Полемика против евреев — страница 18 из 49

]]

В этой речи, от души поиздевавшись над утопистами Конгресса и заявив с величайшей уверенностью и глубоким самодовольством, которые отличают это учение и эту расу, "что этой международной ассоциации (Лиге Мира и Свободы) надо бы поостеречься использовать агитацию в пользу мира как рычаг против какого-либо правительства Центральной и Западной Европы (!); что надо быть предубежденным дураком, чтобы полагать, что диалог возможен только под угрозой свержения Изабеллы, Бисмарка или Бейста; что основной арьергард главной европейской реакционной партии - это Россия (недавние факты только что доказали с очевидностью, способной заставить прозреть самого господина Боркхейма, что это в гораздо большей степени Германия, чем Россия); что именно Россия - яростный противник экономического развития (!) как условия мира". В действительности она очень сильно поглощена всеми этими экономическими вопросами, и, как, впрочем, все государства, ведущие социальную экономику, интересуется только одним: искусством обдирать до нитки народное стадо! И не сказать ли, послушав господина Боркхейма, что, если бы не это проклятое влияние России, то буржуазия, дворянство и все правительства Германии тотчас обратились бы к коммунистической системе гражданина Маркса!

Господин Боркхейм заключает, "что Россия в том политическом состоянии, каком она существует сегодня, должна быть поставлена вне сообщества стран Центральной и Западной Европы", политическое состояние которых ему, без сомнения, весьма нравится, так как он не хочет, чтобы свергали "ни Изабеллу, ни Бисмарка, ни Бейста"; и что "все народы Западной и Центральной Европы", - ему следовало бы сказать, чтобы быть искреннее, "все государства", поскольку он старается сохранить именно государства, - должны объединиться против России, и "что главный вопрос в Европе должен отныне называться русским вопросом".

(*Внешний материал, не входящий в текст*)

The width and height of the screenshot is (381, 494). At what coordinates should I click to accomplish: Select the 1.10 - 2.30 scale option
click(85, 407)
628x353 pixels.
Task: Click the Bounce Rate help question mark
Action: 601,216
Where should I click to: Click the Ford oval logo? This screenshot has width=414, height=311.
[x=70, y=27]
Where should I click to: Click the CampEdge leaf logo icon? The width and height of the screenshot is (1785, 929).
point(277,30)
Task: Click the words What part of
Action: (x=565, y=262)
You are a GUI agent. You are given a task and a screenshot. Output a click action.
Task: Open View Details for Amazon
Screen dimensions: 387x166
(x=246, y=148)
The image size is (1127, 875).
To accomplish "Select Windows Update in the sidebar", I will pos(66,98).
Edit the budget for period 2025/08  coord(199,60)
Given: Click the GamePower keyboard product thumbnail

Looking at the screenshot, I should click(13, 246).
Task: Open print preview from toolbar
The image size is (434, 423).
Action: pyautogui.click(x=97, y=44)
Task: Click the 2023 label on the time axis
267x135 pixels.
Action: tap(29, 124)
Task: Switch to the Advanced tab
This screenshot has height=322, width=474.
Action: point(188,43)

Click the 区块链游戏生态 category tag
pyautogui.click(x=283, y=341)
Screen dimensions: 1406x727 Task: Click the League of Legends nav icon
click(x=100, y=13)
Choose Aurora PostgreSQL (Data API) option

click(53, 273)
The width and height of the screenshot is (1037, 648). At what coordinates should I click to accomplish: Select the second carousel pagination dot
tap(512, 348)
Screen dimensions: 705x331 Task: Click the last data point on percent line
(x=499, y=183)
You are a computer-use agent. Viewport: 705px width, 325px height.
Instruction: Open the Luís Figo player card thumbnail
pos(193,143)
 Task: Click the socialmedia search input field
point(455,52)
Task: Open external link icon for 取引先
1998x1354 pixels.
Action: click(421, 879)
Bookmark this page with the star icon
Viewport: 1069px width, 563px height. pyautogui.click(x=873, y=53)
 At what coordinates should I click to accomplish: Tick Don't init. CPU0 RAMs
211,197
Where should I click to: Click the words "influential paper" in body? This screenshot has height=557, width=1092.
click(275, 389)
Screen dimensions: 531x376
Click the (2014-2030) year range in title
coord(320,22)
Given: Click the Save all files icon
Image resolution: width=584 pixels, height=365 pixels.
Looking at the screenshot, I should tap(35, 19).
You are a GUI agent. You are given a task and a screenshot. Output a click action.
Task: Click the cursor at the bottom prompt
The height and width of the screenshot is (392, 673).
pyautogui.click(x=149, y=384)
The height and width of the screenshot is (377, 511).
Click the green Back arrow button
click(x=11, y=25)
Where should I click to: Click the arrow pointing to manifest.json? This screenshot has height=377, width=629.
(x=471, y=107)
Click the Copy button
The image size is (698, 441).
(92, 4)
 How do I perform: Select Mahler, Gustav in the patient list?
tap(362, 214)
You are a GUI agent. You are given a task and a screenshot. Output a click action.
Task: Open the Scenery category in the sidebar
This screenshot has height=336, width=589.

Если бы господин Бисмарк хотел послать своего агента на Женевский конгресс, смог ли бы тот выразиться иначе? В тот самый момент, когда он готовил свои ужасные средства, чтобы разрушить французскую гегемонию и основать на ее руинах господство Германии, не было ли превосходной политикой отвлечь внимание общества от этих угрожающих приготовлений тевтонского властолюбия, привлекая его к гораздо более далеким опасностям, которыми грозит Россия? Не это ли пангерманизм, представляющийся Европе под благовидным предлогом законной и общей ненависти к панславизму? Не для того ли он, чтобы обелить Германию от всего того политического и социального зла, которое она сделала и продолжает делать сегодня в чудовищно большем размере, и переложить в том вину на ее, увы, слишком покорного и верного ученика, Россию?


Я далек от мысли вскрыть видимость сознательной солидарности между князем Бисмарком и руководителями Социал-демократической рабочей партии Германии. Я не только не думаю, но и прекрасно знаю, что между ними нет абсолютно ничего общего, и что они, напротив, заклятые враги. Но я также знаю, и я попробую показать это ниже, что несмотря на эту явную неприязнь и очевидные противоречия, разделяющие бисмарковскую программу и программу этой партии, их отличает общая черта: они обе стремятся к основанию великого централизованного единого пангерманского государства. Князь Бисмарк, бесспорно, самый великий современный политический деятель Европы, но проникнутый до мозга костей одновременно аристократическими и рабскими страстями померанского юнкерства, хочет построить эту империю при помощи бюрократического и военного дворянства и монополии крупных финансовых компаний; в то время как руководители социал-демократической рабочей партии ради реализации невообразимой утопии хотят основать ее на экономическом освобождении пролетариата. Но как тот, так и другие в высшей степени патриоты, и в этом политическом патриотизме, не желая и не стремясь к тому, они сходятся; логика тенденций и ситуаций всегда сильнее воли личностей.

Господин Боркхейм, полусумасшедший, полудурак, со ртом или, по крайней мере, пером, всегда полным оскорбительной и клеветнической грязи, - шалопай социал-демократической партии; он говорит во весь голос о том, что другие держат в мыслях и чему тайно следуют; и в этом отношении, каким бы утомительным ни было чтение его литературных разглагольствований, оно столь же интересно, как и поучительно, тем более, что главный партийный орган, "Фольксштат", публично признал их полуофициальный характер.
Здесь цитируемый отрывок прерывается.